Cooper Hewitt says...
Piero Dorazio (Italian, 1927-2005) was born Piero D’Orazio in Rome. He studied architecture at the University of Rome from 1945-1951, and also spent a year in Paris at the École des Beaux-Arts.
In 1950, he helped found L'Age d'Or, an artists' cooperative gallery and bookshop in Italy. He became known for using bold colors and abstract patterns, and his work was included in international exhibitions, including the 1952 Venice Biennale.

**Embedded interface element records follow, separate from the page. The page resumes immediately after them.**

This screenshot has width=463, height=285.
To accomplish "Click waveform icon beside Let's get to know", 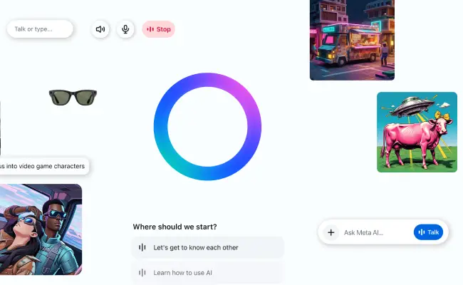I will click(142, 247).
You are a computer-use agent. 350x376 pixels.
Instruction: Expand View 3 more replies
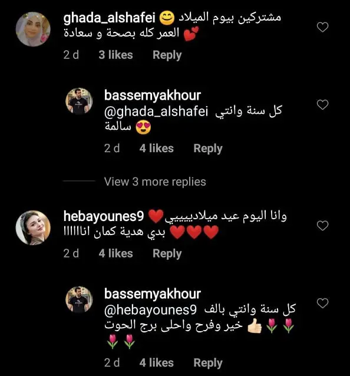coord(155,182)
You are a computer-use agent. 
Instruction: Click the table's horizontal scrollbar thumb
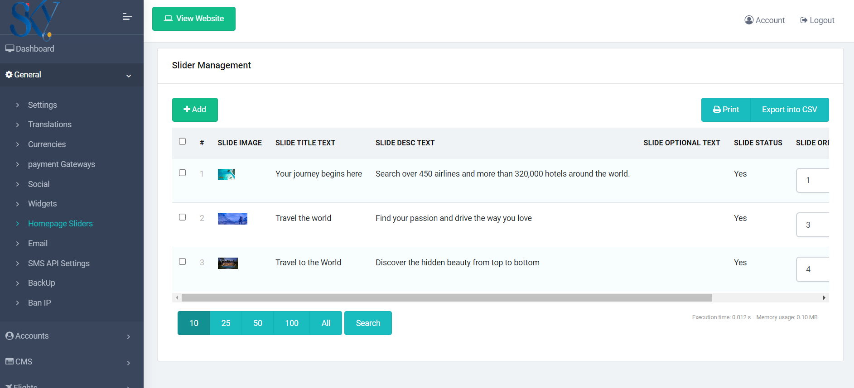point(446,297)
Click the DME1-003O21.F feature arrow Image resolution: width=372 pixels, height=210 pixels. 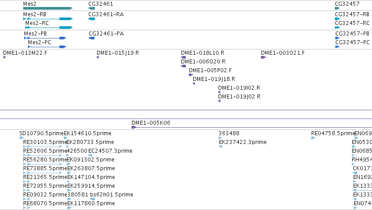click(x=263, y=57)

In 1953, he came to the U.S. to teach in a summer program at Harvard University and had his first solo exhibition at Wittenborn One-Wall Gallery. In 1955, he published La Fantasia Dell-Arte Nella Vita Moderna, Italy’s first book on international modern art. He taught at the University of Pennsylvania’s Graduate School of Fine Arts from 1961-1969. He also helped to found the university’s Institute of Contemporary Art. In 1965, he was included in “The Responsive Eye” at the Museum of Modern Art in New York.

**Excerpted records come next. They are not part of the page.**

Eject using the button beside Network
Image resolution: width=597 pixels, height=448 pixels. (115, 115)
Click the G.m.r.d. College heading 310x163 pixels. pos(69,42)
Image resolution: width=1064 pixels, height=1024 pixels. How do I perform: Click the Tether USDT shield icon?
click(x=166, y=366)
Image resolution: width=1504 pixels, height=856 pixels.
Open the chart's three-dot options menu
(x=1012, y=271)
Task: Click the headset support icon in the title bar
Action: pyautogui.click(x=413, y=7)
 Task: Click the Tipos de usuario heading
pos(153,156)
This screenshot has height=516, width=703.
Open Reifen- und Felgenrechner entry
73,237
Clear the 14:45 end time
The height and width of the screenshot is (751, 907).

Dorazio returned to Italy in 1970 to live in Todi, Umbria. During the 1970s, he showed at the André Emmerich Gallery in New York. The Musée d'Art Moderne de la Ville de Paris and the Albright-Knox Art Gallery in Buffalo, New York organized retrospectives of his work. His dealer is Achim Moeller of Moeller Fine Art.
Dorazio was married from 1953-1983 to Virginia Dortch, with whom he had a son, Justin; and later to Giuliana Soprani, with whom he had two daughters, Angela and Allegra. He died from complications of diabetes at age 77.